The aid was granted by the three provinces in the Spanish Basque Country in the form of a business tax credit covering 45% of their investment and a reduction over the space of four years in the tax base for new companies, which remained in force until 1999 or 2000. The European Commission asked Spain to recover the aid in 2001. It failed to do so and was found guilty by the Court of Justice in 2006 in cases C-485/03 and C-490/03. The Commission then lodged a further case in April 2011 calling for a €64.54 million fine to be imposed.
In the opinion, Sharpston explains that the vast majority of the aid to be recovered, 86% of it in fact, was not recovered until after new the court case was lodged in 2011. Since then, in October 2013, the Commission has told the Court that all the aid has now been recovered. Spain says it recovered the aid to avoid having to pay a weightier fine, but it challenges the validity of the duty to recover the aid. As neither the 2001 Commission decision nor the 2006 Court judgment clearly defined the incompatible aid, it will be necessary - regardless of the fact that all the aid has now been recovered - for the Court to determine how much Spain was in fact required to recover.

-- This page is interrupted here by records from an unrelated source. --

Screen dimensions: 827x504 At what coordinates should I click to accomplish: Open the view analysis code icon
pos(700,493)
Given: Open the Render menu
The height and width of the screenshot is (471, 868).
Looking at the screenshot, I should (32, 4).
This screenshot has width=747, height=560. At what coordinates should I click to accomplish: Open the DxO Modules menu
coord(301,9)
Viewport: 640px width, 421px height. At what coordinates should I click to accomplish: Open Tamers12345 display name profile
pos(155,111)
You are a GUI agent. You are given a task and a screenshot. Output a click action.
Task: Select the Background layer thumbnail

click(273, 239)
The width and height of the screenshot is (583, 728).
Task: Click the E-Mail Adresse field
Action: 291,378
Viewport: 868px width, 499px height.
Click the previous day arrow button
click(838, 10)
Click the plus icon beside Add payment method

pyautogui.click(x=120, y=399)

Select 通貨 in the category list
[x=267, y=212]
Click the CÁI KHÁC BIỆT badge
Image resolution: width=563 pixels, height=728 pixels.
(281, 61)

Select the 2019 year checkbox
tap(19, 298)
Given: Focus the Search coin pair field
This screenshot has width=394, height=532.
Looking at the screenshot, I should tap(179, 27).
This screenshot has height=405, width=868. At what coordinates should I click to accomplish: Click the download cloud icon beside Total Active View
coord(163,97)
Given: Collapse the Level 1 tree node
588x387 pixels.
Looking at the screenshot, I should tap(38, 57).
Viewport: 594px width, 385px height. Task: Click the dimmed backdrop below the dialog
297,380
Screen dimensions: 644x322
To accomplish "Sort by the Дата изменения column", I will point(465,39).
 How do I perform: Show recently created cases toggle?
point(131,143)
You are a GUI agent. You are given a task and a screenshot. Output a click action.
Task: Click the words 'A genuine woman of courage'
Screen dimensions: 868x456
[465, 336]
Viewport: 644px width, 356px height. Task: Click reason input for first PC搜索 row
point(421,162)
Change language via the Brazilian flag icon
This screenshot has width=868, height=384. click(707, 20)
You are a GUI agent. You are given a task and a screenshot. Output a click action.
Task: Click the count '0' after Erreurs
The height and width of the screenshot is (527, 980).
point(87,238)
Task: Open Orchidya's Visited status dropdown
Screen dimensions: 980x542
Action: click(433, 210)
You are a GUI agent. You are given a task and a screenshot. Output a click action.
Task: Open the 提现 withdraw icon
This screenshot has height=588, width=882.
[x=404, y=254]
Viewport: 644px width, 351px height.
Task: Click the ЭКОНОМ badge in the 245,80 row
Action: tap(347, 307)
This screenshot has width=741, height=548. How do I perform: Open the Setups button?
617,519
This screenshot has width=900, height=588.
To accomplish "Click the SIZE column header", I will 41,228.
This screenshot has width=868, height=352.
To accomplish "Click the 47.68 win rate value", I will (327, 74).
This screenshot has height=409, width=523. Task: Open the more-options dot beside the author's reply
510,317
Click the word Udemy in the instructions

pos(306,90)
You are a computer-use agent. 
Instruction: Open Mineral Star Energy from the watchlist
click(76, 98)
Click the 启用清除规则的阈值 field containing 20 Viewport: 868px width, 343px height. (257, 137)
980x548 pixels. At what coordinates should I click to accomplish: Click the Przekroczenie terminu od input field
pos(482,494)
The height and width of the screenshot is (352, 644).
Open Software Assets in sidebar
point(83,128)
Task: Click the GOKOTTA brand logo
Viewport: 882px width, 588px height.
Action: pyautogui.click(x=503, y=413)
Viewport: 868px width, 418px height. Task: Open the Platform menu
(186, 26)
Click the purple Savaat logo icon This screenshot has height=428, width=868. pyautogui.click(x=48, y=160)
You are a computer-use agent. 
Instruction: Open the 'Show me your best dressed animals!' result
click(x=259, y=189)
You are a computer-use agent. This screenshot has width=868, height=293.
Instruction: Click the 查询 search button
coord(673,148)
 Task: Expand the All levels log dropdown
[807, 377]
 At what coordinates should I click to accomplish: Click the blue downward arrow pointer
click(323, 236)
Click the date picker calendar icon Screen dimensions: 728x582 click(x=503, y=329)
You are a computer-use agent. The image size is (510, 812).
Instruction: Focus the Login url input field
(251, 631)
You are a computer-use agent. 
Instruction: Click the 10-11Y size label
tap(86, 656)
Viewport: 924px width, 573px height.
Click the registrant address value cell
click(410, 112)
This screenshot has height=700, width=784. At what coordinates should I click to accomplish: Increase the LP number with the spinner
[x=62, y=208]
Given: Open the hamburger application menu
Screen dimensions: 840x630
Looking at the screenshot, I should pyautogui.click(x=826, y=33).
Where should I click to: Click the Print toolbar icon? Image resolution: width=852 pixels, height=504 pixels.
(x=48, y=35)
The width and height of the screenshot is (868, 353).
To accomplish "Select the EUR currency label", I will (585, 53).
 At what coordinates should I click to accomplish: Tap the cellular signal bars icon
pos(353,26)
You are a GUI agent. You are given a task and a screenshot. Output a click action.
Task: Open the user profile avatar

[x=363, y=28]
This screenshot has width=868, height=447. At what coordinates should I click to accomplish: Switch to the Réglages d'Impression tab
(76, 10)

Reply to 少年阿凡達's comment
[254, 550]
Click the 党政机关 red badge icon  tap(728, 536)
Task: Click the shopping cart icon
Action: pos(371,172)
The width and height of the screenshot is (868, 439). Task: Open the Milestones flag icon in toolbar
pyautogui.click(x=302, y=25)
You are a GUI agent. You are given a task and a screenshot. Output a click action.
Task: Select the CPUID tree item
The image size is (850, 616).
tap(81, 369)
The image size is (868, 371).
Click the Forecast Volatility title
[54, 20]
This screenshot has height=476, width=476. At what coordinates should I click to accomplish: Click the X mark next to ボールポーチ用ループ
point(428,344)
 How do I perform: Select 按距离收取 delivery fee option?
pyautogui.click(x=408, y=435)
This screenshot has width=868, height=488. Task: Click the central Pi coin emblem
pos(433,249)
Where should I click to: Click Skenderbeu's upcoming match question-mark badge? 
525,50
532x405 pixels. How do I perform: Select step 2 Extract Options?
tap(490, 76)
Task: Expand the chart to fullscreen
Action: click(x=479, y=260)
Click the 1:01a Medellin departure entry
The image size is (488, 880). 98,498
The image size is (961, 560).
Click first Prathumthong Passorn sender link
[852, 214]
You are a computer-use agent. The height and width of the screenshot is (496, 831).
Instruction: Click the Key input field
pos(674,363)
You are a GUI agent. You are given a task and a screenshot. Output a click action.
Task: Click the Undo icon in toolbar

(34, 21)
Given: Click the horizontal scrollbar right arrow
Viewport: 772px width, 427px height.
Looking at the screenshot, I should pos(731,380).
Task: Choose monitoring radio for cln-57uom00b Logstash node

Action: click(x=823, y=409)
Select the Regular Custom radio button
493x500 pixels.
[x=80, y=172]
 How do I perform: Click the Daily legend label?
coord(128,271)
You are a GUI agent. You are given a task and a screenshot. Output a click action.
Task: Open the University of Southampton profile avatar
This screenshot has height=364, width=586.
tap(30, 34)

The Advocate General considers that the need to recover the disputed aid has to be assessed in accordance with the 1998 regional aid guidelines. In her view, the “incentive requirement” in those guidelines permits the non-recovery only of aid for which it is established that the application was submitted before work started on the investment project. In recovering the aid in the form of a tax base reduction for new businesses, the Spanish authorities originally deducted €100,000 per three-year period from the amount to be recovered from each beneficiary (in effect applying the de minimis state aid rules), but it was not entitled to do so. Sharpston says that some of the tax deductions that the Commission says must be recovered were applied retroactively by Spain based on its own law, but this should not be included because this aid was not listed as unlawful aid in the 2001 decisions or the 2006 ruling.
In the light of these conclusions, the Advocate General estimates that, in round figures, a total principal sum of €322 million fell to be recovered at the date of the 2006 judgment, some 10% lower than the €358 million suggested by the Commission. She further proposes that the Court consider the amount of interest due also to be 10% lower than the figures given by the Commission. Some 14% of the total had been recovered by the date the present proceedings were brought. Sharpston says that a lump sum fine is appropriate as a dissuasive measure, given the length of time taken to recover the aid. (FG/transl.fl)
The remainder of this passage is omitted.